Search code examples
pythoncurldownload

Curl only save if not 404


I'm writing a python program for downloading some pictures of students at my school.

Here is my code: `

import os
count = 0
max_c = 1000000
while max_c >= count:
    os.system("curl http://www.tjoernegaard.dk/Faelles/ElevFotos/"+str(count)+".jpg > "+str(count)+".jpg")
    count=count+1

`

The problem is that i only want so save the jpg if the image exists on the server (not 404), and since i don't have all the image names on the server, i have to send a request for all images between 0 and 1000000, but not all images between 0 and 1000000 exists. So i only want so save the image if it exists on the server.
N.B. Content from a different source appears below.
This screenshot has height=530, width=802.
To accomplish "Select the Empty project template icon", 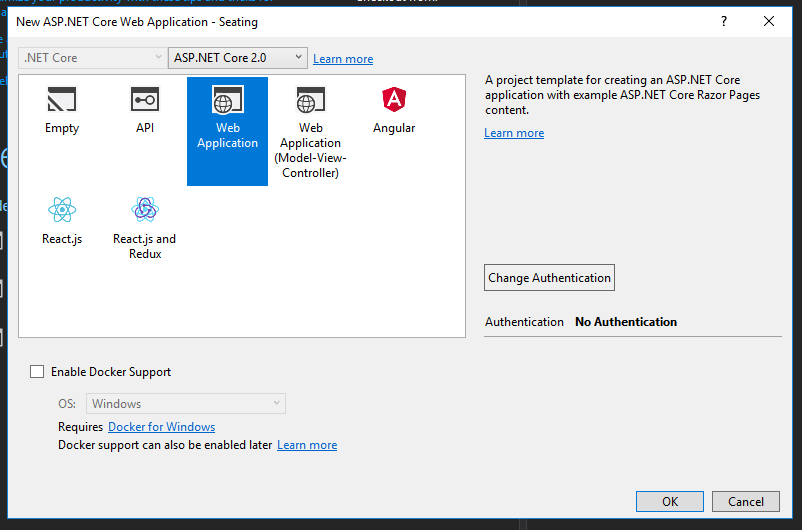I will pos(62,100).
How do i do this (ubuntu)?

Thank you in advance


Solution

  • import urllib2
    import sys
    
    for i in range(1000000):
      try:
        pic = urllib2.urlopen("http://www.tjoernegaard.dk/Faelles/ElevFotos/"+str(i)+".jpg").read()
        with open(str(i).zfill(7)+".jpg") as f:
          f.write(pic)
        print "SUCCESS "+str(i)
      except KeyboardInterrupt:
        sys.exit(1)
      except urllib2.HTTPError, e:
        print "ERROR("+str(e.code)+") "+str(i)
    

    should work, a 404 throws an exception